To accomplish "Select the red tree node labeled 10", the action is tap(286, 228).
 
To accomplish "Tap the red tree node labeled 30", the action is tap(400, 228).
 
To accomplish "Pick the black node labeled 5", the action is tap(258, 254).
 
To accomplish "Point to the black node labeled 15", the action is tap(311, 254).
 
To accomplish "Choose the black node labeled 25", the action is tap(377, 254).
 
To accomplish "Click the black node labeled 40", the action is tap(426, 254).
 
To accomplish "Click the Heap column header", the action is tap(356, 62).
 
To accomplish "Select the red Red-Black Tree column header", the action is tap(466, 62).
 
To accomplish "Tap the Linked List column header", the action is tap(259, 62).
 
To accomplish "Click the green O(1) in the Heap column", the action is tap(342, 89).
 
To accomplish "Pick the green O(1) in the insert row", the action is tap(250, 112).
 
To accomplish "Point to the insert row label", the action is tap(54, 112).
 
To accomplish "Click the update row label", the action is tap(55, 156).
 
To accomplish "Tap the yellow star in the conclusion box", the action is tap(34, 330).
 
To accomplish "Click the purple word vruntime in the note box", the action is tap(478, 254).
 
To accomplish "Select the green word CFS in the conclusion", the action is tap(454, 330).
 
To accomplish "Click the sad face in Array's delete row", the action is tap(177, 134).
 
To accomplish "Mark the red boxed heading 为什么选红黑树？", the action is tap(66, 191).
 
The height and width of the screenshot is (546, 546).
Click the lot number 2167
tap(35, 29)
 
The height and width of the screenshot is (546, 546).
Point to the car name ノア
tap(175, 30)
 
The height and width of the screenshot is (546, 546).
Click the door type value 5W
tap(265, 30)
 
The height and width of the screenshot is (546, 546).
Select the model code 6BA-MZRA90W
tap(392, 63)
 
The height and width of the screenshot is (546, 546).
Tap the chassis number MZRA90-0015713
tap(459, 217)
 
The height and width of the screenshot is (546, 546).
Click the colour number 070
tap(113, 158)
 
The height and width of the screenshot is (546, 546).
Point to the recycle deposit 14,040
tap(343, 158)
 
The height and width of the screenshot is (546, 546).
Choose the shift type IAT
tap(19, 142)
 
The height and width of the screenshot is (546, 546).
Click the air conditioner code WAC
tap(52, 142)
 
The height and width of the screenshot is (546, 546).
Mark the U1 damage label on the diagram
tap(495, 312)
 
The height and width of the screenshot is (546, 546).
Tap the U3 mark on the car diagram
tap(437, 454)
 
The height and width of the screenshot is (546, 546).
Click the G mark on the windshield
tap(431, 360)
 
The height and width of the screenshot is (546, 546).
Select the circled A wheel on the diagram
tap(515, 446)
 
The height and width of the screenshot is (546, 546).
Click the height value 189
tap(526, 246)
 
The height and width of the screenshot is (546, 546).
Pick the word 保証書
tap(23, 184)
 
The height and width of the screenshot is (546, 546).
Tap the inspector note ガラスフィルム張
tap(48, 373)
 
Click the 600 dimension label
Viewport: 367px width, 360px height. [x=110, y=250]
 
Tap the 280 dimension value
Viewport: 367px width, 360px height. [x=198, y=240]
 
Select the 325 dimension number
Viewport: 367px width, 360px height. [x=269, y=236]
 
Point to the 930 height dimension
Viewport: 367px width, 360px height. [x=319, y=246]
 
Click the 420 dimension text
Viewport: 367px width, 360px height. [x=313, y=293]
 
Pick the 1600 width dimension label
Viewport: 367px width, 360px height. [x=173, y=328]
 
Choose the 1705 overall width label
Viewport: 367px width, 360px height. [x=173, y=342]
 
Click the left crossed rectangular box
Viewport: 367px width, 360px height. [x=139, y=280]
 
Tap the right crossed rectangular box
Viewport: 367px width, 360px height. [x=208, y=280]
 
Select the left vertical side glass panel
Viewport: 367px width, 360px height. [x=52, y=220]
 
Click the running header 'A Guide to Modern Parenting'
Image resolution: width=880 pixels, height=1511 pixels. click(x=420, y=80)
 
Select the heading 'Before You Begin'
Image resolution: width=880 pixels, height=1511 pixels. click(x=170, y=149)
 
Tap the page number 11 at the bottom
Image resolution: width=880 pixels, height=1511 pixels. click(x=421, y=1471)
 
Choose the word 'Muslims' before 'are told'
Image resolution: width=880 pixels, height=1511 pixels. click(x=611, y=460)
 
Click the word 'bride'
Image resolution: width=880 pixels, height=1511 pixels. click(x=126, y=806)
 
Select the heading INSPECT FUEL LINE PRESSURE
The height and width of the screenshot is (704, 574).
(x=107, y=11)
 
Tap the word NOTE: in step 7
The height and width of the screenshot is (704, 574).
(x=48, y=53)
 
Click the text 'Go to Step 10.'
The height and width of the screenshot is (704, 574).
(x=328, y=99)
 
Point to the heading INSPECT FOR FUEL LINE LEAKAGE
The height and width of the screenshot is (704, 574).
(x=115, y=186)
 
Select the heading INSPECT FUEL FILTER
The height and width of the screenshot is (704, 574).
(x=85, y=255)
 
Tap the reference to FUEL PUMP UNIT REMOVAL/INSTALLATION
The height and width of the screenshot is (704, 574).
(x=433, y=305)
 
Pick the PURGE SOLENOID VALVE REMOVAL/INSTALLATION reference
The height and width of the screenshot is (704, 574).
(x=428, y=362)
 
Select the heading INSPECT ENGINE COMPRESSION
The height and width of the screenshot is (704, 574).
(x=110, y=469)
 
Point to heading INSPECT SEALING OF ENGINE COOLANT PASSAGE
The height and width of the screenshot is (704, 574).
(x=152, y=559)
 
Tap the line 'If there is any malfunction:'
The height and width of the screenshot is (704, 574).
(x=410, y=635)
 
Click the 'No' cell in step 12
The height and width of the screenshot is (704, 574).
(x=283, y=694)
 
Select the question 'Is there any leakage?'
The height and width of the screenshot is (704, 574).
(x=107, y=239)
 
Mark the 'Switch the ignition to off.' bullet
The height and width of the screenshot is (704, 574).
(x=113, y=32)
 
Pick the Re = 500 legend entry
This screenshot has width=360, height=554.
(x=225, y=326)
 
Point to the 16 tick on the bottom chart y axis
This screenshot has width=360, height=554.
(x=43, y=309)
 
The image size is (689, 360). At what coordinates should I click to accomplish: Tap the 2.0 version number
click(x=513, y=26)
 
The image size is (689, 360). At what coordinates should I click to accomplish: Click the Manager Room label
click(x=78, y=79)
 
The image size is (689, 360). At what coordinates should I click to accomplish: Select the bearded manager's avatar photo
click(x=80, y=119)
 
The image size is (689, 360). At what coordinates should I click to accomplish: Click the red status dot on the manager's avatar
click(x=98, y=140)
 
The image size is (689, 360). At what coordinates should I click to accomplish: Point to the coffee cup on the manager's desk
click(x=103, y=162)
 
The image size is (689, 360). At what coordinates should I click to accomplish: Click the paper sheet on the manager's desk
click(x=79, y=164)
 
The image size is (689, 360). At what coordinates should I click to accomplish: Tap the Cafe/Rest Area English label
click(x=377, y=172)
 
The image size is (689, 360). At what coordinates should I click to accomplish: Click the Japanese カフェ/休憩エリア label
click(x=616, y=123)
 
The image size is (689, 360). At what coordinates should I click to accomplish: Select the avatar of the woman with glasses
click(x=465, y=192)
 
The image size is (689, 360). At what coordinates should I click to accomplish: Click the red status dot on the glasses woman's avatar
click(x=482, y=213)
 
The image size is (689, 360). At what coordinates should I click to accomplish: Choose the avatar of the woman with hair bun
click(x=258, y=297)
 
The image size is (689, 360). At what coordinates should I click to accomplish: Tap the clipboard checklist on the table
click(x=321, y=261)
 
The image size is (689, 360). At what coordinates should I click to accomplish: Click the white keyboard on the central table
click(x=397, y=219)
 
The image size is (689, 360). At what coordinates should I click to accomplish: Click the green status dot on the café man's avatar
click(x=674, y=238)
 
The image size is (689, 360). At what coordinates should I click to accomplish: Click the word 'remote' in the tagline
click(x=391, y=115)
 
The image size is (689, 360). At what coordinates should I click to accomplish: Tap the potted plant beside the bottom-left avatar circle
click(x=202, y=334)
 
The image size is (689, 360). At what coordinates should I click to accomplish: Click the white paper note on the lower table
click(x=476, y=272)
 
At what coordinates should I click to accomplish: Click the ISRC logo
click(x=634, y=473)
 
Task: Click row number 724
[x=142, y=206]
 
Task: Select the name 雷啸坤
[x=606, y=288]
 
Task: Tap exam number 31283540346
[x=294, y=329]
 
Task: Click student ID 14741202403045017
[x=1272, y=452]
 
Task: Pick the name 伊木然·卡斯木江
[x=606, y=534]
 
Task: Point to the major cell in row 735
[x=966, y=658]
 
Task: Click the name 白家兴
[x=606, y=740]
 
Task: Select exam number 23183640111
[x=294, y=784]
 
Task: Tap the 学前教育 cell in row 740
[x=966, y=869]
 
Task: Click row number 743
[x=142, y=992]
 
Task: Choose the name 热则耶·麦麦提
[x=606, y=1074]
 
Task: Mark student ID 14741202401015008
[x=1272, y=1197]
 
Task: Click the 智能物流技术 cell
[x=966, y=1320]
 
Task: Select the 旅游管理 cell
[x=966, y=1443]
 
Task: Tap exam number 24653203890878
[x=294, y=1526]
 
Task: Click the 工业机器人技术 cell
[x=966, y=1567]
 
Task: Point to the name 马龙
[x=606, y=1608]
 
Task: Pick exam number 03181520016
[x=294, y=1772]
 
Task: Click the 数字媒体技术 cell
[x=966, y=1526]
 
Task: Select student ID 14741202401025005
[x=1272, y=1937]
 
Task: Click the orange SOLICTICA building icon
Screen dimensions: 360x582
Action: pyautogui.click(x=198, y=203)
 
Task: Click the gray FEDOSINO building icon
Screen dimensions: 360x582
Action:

◆ ◆ ◆ ◆

**WRITTEN REQUEST:**
Reproduce verbatim the rows from the line containing "Tap the word NOTE: in step 7" through the line containing "click(x=98, y=140)", including both of those lines.

**COMPLETE RESPONSE:**
Tap the word NOTE: in step 7
The height and width of the screenshot is (704, 574).
(x=48, y=53)
 
Click the text 'Go to Step 10.'
The height and width of the screenshot is (704, 574).
(x=328, y=99)
 
Point to the heading INSPECT FOR FUEL LINE LEAKAGE
The height and width of the screenshot is (704, 574).
(x=115, y=186)
 
Select the heading INSPECT FUEL FILTER
The height and width of the screenshot is (704, 574).
(x=85, y=255)
 
Tap the reference to FUEL PUMP UNIT REMOVAL/INSTALLATION
The height and width of the screenshot is (704, 574).
(x=433, y=305)
 
Pick the PURGE SOLENOID VALVE REMOVAL/INSTALLATION reference
The height and width of the screenshot is (704, 574).
(x=428, y=362)
 
Select the heading INSPECT ENGINE COMPRESSION
The height and width of the screenshot is (704, 574).
(x=110, y=469)
 
Point to heading INSPECT SEALING OF ENGINE COOLANT PASSAGE
The height and width of the screenshot is (704, 574).
(x=152, y=559)
 
Tap the line 'If there is any malfunction:'
The height and width of the screenshot is (704, 574).
(x=410, y=635)
 
Click the 'No' cell in step 12
The height and width of the screenshot is (704, 574).
(x=283, y=694)
 
Select the question 'Is there any leakage?'
The height and width of the screenshot is (704, 574).
(x=107, y=239)
 
Mark the 'Switch the ignition to off.' bullet
The height and width of the screenshot is (704, 574).
(x=113, y=32)
 
Pick the Re = 500 legend entry
This screenshot has width=360, height=554.
(x=225, y=326)
 
Point to the 16 tick on the bottom chart y axis
This screenshot has width=360, height=554.
(x=43, y=309)
 
The image size is (689, 360). At what coordinates should I click to accomplish: Tap the 2.0 version number
click(x=513, y=26)
 
The image size is (689, 360). At what coordinates should I click to accomplish: Click the Manager Room label
click(x=78, y=79)
 
The image size is (689, 360). At what coordinates should I click to accomplish: Select the bearded manager's avatar photo
click(x=80, y=119)
 
The image size is (689, 360). At what coordinates should I click to accomplish: Click the red status dot on the manager's avatar
click(x=98, y=140)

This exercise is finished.